A primeira reunião da Comissão da Mulher comandada pela deputada Erika Hilton (Psol-SP) virou um verdadeiro campo de batalha. Mal começou e o clima já esquentou com um bate-boca generalizado entre parlamentares de direita e de esquerda.
O estopim da confusão foram acusações de deputadas da oposição. Elas afirmaram que Erika Hilton teria chamado mulheres de “imbecis” e “esgoto da sociedade” e exigiram que a comissão votasse moções de repúdio contra a própria presidente.
“Queremos votar nossa moção de repúdio à sua fala, de que mulheres são imbecis, que são o esgoto da sociedade”, disparou a deputada Chris Tonietto (PL-RJ), sendo apoiada por outras colegas de partido.
Erika Hilton se defendeu, explicando que suas palavras foram tiradas de contexto. Segundo ela, os termos foram usados para descrever pessoas que a atacam e ameaçam de morte na internet por transfobia, e não para se referir às deputadas ou às mulheres em geral.

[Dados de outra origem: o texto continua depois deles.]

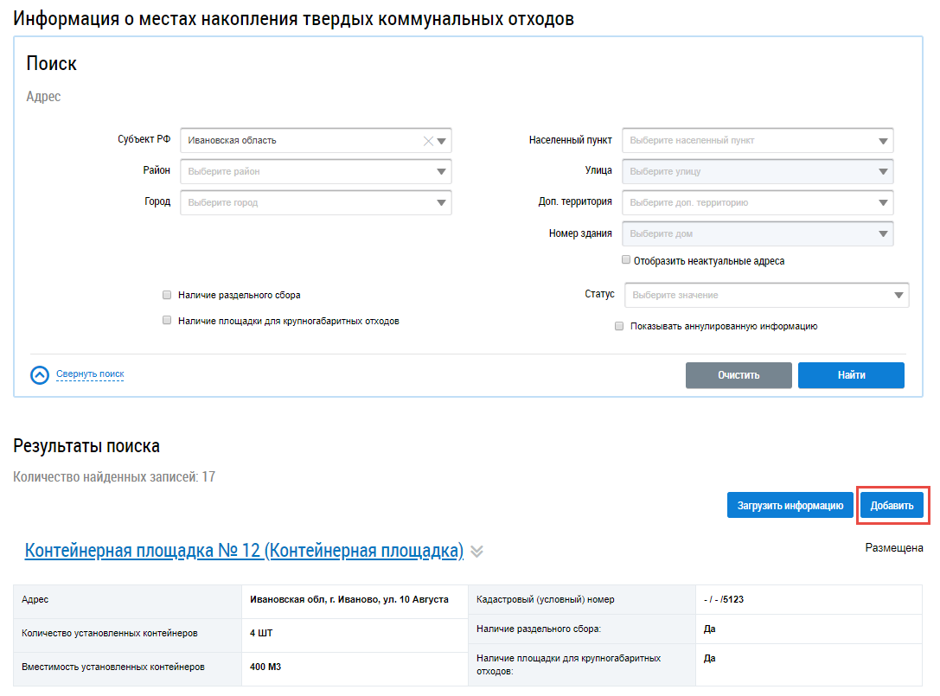Click the collapse search circle arrow icon
The width and height of the screenshot is (940, 696).
(x=40, y=375)
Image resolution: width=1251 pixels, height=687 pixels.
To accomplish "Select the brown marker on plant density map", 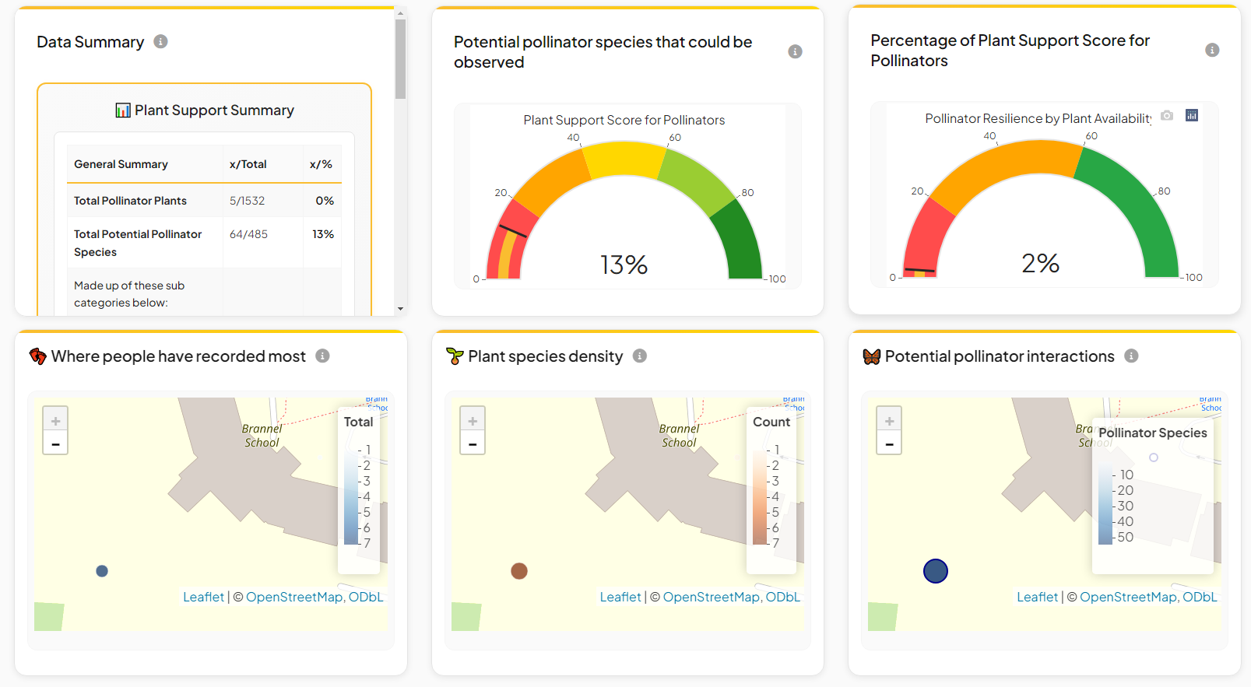I will click(519, 571).
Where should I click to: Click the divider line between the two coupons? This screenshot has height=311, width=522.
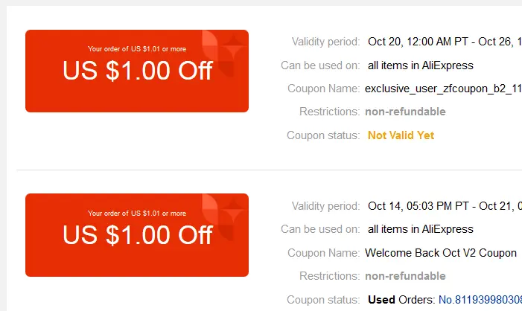pyautogui.click(x=270, y=170)
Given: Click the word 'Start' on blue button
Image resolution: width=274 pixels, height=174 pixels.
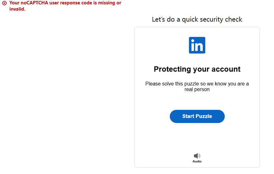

“Isso é o esgoto da sociedade: transfóbicos e imbecis. Não me referi às mulheres, às deputadas, mas a uma onda de ataques”, esclareceu a presidente da comissão, garantindo que jamais ofenderia uma colega parlamentar.
Em meio à defesa, a deputada Júlia Zanatta (PL-SC) interrompeu Hilton aos gritos: “Não se finja de uma pessoa educada!”. A presidente não deixou barato e respondeu que, embora considere Zanatta uma pessoa “intragável”, jamais a trataria com desrespeito.
Aliadas de Erika Hilton também entraram na discussão. A deputada Fernanda Melchionna (Psol-RJ) criticou a postura das opositoras, afirmando que elas raramente participam dos trabalhos da comissão. “Deixem as mulheres trabalhar”, pediu.